GIVEN TEXT
==============================
Paul Peng

23 Jan 2014

Twitter Summary: @1732051 makes something dumb using #OpenSCAD and cylinders

nicecloseup

For this project, I began with the idea of creating compartments in a grid formation where a certain repeating element will be altered based on its position in this grid through some mathematical function. Eventually I had this grid wrap around so that it formed a cylindrical shape. In commemoration of this cylindrical grid I made the repeating element a cylinder as well.

template

Above is what this cylinder of cylinders looks like without any modifications. This thing takes a really long to compile!

Screen Shot 2014-01-23 at 12.14.18 AM

The parameters that one would run the function itself include the height of the collection of cylinders, its vertical offset from the center, and the number of rows and columns to include. In addition, a section of the module consisting of various function definitions can be edited by the client to determine the radius of the super-cylinder at a given sub-cylinder and the color, length, and radius of each sub-cylinder based on some mathematical formula involving the row and column of that sub-cylinder. This can be used to produce some pretty nice looking things.

Screen Shot 2014-01-23 at 12.02.33 AM

The main issue I had with OpenSCAD while making this is the fact that it does not seem to support higher-order functions, which would make the implementation of this significantly more elegant since the client would not have to write directly in the module where the guts of the implementation lie. In addition, to render multiple super-cylinders one would have to copy-and-paste the module and give it a different name. Yuck!

bluebulb

I also chose to work in and take my screencaps from openscad.net since the version of openSCAD I downloaded seemed to render everything in this nice but unchangeable yellow tone, regardless of how many times you call color(). It also seemed to take longer to render the images as well and didn’t produce particularly high-resolution images when I would ask it to export the file as an image. Whatever! I do what I want! Here are some sketches.
==============================
WHAT THE TASK ASKS
Copy out the passage of the OpenSCAD cylinders post between "Twitter Summary: @1732051" and "long to compile!", inclusive.

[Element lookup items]
==============================
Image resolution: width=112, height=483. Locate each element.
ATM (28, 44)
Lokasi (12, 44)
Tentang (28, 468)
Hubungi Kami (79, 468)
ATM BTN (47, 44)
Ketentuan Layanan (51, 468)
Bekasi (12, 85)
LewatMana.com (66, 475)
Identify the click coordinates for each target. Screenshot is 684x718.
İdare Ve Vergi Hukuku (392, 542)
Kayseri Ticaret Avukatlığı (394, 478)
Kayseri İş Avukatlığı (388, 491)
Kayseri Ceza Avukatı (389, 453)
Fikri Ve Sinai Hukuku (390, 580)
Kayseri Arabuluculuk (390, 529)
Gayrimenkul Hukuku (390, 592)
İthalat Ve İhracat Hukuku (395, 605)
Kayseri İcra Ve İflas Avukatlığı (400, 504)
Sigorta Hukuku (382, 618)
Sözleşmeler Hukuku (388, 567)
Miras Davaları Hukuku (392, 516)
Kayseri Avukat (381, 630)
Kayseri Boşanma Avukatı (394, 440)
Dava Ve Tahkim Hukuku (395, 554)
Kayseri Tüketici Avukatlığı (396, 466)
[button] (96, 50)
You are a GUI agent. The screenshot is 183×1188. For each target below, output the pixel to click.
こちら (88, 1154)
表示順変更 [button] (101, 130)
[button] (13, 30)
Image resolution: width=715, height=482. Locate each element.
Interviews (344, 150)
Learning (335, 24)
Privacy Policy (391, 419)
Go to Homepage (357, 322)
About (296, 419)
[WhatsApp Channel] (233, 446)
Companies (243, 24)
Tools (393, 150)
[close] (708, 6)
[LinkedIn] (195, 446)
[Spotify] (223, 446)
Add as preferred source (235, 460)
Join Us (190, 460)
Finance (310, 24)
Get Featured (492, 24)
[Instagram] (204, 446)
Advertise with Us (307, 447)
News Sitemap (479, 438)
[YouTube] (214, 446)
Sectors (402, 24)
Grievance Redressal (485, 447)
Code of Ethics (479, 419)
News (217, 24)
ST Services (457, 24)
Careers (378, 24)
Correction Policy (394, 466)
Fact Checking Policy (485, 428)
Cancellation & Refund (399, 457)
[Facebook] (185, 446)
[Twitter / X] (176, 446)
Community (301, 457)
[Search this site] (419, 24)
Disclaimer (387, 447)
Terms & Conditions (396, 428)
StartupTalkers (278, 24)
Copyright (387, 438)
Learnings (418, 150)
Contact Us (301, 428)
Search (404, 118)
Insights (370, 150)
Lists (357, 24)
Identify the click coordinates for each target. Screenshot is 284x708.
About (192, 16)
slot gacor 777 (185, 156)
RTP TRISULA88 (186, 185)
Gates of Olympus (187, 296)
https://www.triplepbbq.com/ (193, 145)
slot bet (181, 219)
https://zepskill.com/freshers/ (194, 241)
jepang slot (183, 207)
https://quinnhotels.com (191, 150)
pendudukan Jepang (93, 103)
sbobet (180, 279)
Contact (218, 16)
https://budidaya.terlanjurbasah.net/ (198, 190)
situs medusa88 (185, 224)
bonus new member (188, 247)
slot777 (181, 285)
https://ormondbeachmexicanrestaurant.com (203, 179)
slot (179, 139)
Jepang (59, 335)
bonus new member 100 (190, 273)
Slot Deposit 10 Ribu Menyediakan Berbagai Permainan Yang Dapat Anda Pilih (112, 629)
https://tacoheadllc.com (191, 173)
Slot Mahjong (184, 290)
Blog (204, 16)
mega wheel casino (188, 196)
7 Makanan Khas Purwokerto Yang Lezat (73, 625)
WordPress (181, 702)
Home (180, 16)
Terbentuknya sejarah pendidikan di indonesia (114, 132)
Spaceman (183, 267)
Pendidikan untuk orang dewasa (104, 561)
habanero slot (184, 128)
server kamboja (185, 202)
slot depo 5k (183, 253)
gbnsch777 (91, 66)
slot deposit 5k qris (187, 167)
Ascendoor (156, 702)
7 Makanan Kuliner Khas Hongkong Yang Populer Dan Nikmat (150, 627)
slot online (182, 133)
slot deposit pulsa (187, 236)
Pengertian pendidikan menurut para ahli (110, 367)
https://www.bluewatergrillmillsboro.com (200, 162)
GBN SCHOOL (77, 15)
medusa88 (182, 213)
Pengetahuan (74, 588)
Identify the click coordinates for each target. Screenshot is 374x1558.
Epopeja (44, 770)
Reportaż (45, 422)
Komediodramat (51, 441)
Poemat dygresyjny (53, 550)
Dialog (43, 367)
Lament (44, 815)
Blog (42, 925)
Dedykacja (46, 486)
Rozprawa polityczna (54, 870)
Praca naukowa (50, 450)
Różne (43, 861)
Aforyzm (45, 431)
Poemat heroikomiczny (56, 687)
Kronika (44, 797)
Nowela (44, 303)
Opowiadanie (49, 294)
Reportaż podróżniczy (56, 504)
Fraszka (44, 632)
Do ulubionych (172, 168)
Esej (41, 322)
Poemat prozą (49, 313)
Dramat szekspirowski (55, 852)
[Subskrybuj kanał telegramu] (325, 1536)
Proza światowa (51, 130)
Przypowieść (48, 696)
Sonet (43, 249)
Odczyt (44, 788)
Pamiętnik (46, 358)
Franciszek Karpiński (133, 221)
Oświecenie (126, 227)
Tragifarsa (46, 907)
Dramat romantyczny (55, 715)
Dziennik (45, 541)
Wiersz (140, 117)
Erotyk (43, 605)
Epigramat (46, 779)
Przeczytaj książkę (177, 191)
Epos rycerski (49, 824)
==============================
ANSWER TO THIS TASK
Twitter Summary: @1732051 makes something dumb using #OpenSCAD and cylinders

nicecloseup

For this project, I began with the idea of creating compartments in a grid formation where a certain repeating element will be altered based on its position in this grid through some mathematical function. Eventually I had this grid wrap around so that it formed a cylindrical shape. In commemoration of this cylindrical grid I made the repeating element a cylinder as well.

template

Above is what this cylinder of cylinders looks like without any modifications. This thing takes a really long to compile!